◆ THE RECORDS:

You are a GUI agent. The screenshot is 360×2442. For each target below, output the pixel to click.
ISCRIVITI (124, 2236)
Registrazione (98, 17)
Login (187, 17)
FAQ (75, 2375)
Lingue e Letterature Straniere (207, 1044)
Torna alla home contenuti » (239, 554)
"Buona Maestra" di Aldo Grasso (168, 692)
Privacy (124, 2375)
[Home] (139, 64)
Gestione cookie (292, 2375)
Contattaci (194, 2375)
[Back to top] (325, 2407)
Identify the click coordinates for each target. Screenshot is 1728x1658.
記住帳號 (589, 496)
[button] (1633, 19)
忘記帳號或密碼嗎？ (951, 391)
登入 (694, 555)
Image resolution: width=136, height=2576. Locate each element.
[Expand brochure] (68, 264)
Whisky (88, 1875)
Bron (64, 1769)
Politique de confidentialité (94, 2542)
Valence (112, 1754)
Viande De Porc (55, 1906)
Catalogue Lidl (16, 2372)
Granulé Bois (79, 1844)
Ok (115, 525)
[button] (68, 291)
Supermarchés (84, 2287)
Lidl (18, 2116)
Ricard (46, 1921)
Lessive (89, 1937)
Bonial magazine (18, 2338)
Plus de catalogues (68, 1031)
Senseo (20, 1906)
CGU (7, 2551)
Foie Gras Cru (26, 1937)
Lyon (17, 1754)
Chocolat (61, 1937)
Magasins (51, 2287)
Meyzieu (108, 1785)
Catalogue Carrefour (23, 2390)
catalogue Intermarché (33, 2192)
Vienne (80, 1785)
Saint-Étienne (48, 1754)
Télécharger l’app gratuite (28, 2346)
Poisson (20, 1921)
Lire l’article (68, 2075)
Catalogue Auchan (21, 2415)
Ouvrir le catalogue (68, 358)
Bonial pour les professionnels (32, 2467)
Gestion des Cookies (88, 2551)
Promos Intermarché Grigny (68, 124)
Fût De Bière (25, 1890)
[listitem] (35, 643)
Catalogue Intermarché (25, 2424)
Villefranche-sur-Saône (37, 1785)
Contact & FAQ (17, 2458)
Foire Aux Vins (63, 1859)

◆ PROBLEM STATEMENT:
Repeat exactly the lines above from the line that contains "Plus de catalogues (68, 1031)" through the end. Include both of these ends; leave out everything else.

◆ WRITTEN REPLY:
Plus de catalogues (68, 1031)
Senseo (20, 1906)
CGU (7, 2551)
Foie Gras Cru (26, 1937)
Lyon (17, 1754)
Chocolat (61, 1937)
Magasins (51, 2287)
Meyzieu (108, 1785)
Catalogue Carrefour (23, 2390)
catalogue Intermarché (33, 2192)
Vienne (80, 1785)
Saint-Étienne (48, 1754)
Télécharger l’app gratuite (28, 2346)
Poisson (20, 1921)
Lire l’article (68, 2075)
Catalogue Auchan (21, 2415)
Ouvrir le catalogue (68, 358)
Bonial pour les professionnels (32, 2467)
Gestion des Cookies (88, 2551)
Promos Intermarché Grigny (68, 124)
Fût De Bière (25, 1890)
[listitem] (35, 643)
Catalogue Intermarché (25, 2424)
Villefranche-sur-Saône (37, 1785)
Contact & FAQ (17, 2458)
Foire Aux Vins (63, 1859)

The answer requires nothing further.